(Entries taken from a collection)

◇ ◇ ◇

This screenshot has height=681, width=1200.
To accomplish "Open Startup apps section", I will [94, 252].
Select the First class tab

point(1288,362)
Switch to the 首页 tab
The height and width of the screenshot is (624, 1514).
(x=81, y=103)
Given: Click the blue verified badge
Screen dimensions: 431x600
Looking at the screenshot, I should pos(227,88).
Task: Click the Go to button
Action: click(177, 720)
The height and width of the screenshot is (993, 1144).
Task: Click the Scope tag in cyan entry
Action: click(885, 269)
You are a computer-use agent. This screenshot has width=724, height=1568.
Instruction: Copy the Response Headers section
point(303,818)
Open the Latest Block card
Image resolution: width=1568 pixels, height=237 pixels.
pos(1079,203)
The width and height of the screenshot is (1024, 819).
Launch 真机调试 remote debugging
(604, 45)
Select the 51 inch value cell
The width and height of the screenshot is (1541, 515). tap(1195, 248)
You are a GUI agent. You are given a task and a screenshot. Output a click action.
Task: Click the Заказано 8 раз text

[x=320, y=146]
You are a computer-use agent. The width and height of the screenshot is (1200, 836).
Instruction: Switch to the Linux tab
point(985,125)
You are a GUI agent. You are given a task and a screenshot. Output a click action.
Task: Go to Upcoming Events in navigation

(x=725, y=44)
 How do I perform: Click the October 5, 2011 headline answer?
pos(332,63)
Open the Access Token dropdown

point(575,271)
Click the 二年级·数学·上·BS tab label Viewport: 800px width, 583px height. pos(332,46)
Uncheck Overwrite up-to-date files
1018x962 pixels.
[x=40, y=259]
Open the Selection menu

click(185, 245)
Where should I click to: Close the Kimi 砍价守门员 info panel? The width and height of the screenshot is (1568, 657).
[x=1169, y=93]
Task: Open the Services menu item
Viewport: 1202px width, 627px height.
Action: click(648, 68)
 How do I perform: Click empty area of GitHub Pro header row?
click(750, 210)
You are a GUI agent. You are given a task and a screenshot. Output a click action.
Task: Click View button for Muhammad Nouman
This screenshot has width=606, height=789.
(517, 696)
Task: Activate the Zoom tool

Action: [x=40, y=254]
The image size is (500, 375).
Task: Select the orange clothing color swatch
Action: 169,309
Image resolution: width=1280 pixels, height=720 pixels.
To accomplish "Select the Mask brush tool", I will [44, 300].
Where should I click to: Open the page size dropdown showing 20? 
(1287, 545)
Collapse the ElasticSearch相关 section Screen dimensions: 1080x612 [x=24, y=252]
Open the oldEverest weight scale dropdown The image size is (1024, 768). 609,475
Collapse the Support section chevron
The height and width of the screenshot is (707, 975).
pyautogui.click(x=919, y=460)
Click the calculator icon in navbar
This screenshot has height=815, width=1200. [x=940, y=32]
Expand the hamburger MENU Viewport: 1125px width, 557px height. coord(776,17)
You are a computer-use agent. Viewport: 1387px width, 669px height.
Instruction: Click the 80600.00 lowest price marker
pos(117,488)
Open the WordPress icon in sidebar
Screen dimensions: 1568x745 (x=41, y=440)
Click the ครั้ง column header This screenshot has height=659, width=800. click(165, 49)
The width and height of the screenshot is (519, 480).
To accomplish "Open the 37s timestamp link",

◇ ◇ ◇

Required action:
Could every entry be given again exactly, with no line skipped?

Solved exercise:
This screenshot has height=681, width=1200.
To accomplish "Open Startup apps section", I will [94, 252].
Select the First class tab

point(1288,362)
Switch to the 首页 tab
The height and width of the screenshot is (624, 1514).
(x=81, y=103)
Given: Click the blue verified badge
Screen dimensions: 431x600
Looking at the screenshot, I should pos(227,88).
Task: Click the Go to button
Action: click(177, 720)
The height and width of the screenshot is (993, 1144).
Task: Click the Scope tag in cyan entry
Action: click(885, 269)
You are a computer-use agent. This screenshot has width=724, height=1568.
Instruction: Copy the Response Headers section
point(303,818)
Open the Latest Block card
Image resolution: width=1568 pixels, height=237 pixels.
pos(1079,203)
The width and height of the screenshot is (1024, 819).
Launch 真机调试 remote debugging
(604, 45)
Select the 51 inch value cell
The width and height of the screenshot is (1541, 515). tap(1195, 248)
You are a GUI agent. You are given a task and a screenshot. Output a click action.
Task: Click the Заказано 8 раз text

[x=320, y=146]
You are a computer-use agent. The width and height of the screenshot is (1200, 836).
Instruction: Switch to the Linux tab
point(985,125)
You are a GUI agent. You are given a task and a screenshot. Output a click action.
Task: Go to Upcoming Events in navigation

(x=725, y=44)
 How do I perform: Click the October 5, 2011 headline answer?
pos(332,63)
Open the Access Token dropdown

point(575,271)
Click the 二年级·数学·上·BS tab label Viewport: 800px width, 583px height. pos(332,46)
Uncheck Overwrite up-to-date files
1018x962 pixels.
[x=40, y=259]
Open the Selection menu

click(185, 245)
Where should I click to: Close the Kimi 砍价守门员 info panel? The width and height of the screenshot is (1568, 657).
[x=1169, y=93]
Task: Open the Services menu item
Viewport: 1202px width, 627px height.
Action: click(648, 68)
 How do I perform: Click empty area of GitHub Pro header row?
click(750, 210)
You are a GUI agent. You are given a task and a screenshot. Output a click action.
Task: Click View button for Muhammad Nouman
This screenshot has width=606, height=789.
(517, 696)
Task: Activate the Zoom tool

Action: [x=40, y=254]
The image size is (500, 375).
Task: Select the orange clothing color swatch
Action: 169,309
Image resolution: width=1280 pixels, height=720 pixels.
To accomplish "Select the Mask brush tool", I will [44, 300].
Where should I click to: Open the page size dropdown showing 20? 
(1287, 545)
Collapse the ElasticSearch相关 section Screen dimensions: 1080x612 [x=24, y=252]
Open the oldEverest weight scale dropdown The image size is (1024, 768). 609,475
Collapse the Support section chevron
The height and width of the screenshot is (707, 975).
pyautogui.click(x=919, y=460)
Click the calculator icon in navbar
This screenshot has height=815, width=1200. [x=940, y=32]
Expand the hamburger MENU Viewport: 1125px width, 557px height. coord(776,17)
You are a computer-use agent. Viewport: 1387px width, 669px height.
Instruction: Click the 80600.00 lowest price marker
pos(117,488)
Open the WordPress icon in sidebar
Screen dimensions: 1568x745 (x=41, y=440)
Click the ครั้ง column header This screenshot has height=659, width=800. click(165, 49)
The width and height of the screenshot is (519, 480).
To accomplish "Open the 37s timestamp link",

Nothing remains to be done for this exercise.